A 2010 CBC documentary found she had been subdued by physical force, pepper sprayed and cocooned in a restrictive body bag: “The longer Smith was confined to her various segregation cells, the worse her behaviour became and the more extreme, and frequent, the punishments. What she really needed was mental health assessment and treatment. She never got it.”
Smith’s final days were spent at the Grand Valley Institute for Women in Kitchener, Ontario. She was placed on suicide watch on October 18, 2007, after requesting a transfer to a psychiatric facility. She was discovered the following day, with a ligature around her neck, but it was reportedly some hours before guards entered her cell and she was pronounced dead.
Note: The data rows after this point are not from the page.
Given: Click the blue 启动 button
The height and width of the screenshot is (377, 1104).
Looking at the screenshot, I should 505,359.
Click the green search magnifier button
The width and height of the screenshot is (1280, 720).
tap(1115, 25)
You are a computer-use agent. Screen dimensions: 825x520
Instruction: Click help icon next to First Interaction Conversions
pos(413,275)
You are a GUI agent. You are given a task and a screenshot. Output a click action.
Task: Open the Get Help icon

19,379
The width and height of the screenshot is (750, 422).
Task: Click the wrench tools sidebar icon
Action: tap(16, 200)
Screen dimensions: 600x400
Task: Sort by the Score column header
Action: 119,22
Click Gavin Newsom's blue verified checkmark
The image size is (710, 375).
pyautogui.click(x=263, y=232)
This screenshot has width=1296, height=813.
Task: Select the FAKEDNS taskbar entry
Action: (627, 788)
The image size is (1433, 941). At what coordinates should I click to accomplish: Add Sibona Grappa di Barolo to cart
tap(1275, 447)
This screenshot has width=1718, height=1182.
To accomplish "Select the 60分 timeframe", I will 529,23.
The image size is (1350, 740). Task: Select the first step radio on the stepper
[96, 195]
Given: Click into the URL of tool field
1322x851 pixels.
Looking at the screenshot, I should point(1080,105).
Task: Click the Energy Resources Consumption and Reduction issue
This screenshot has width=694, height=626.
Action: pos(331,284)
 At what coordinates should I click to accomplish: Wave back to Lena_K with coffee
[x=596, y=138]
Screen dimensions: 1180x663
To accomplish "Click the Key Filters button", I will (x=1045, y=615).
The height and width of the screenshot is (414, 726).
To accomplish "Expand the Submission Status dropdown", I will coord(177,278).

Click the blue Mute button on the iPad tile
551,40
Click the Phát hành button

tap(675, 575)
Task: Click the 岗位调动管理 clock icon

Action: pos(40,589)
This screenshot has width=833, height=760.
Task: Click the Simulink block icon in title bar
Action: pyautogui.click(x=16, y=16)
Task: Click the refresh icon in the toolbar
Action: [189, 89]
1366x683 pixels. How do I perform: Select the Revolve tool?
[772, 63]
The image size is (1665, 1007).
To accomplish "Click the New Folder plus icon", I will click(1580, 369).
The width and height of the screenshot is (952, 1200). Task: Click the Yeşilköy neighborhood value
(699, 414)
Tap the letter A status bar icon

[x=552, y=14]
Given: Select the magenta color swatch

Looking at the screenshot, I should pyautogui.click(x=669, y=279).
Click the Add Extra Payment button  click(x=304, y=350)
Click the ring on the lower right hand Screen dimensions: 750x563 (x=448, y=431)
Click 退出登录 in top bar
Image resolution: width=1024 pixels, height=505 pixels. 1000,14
“We judge the civility of this nation by the state of its prisons,” Ontario Child Advocate Richard Macklin told Al Jazeera.
“And we’re finding out now that prison authorities are not looking after inmates – in fact they’re abusing them severely. so this inquest is going to shine a light on that practice and we’re going to make sure we do what we can do to make sure that doesn’t happen again.”
This is the second inquest into Smith’s death. The first was declared a mistrial after a number of legal challenges and the retirement of the coroner.
A hearing into the witness list will commence on November 14, and a jury is to begin hearing evidence in the case in January.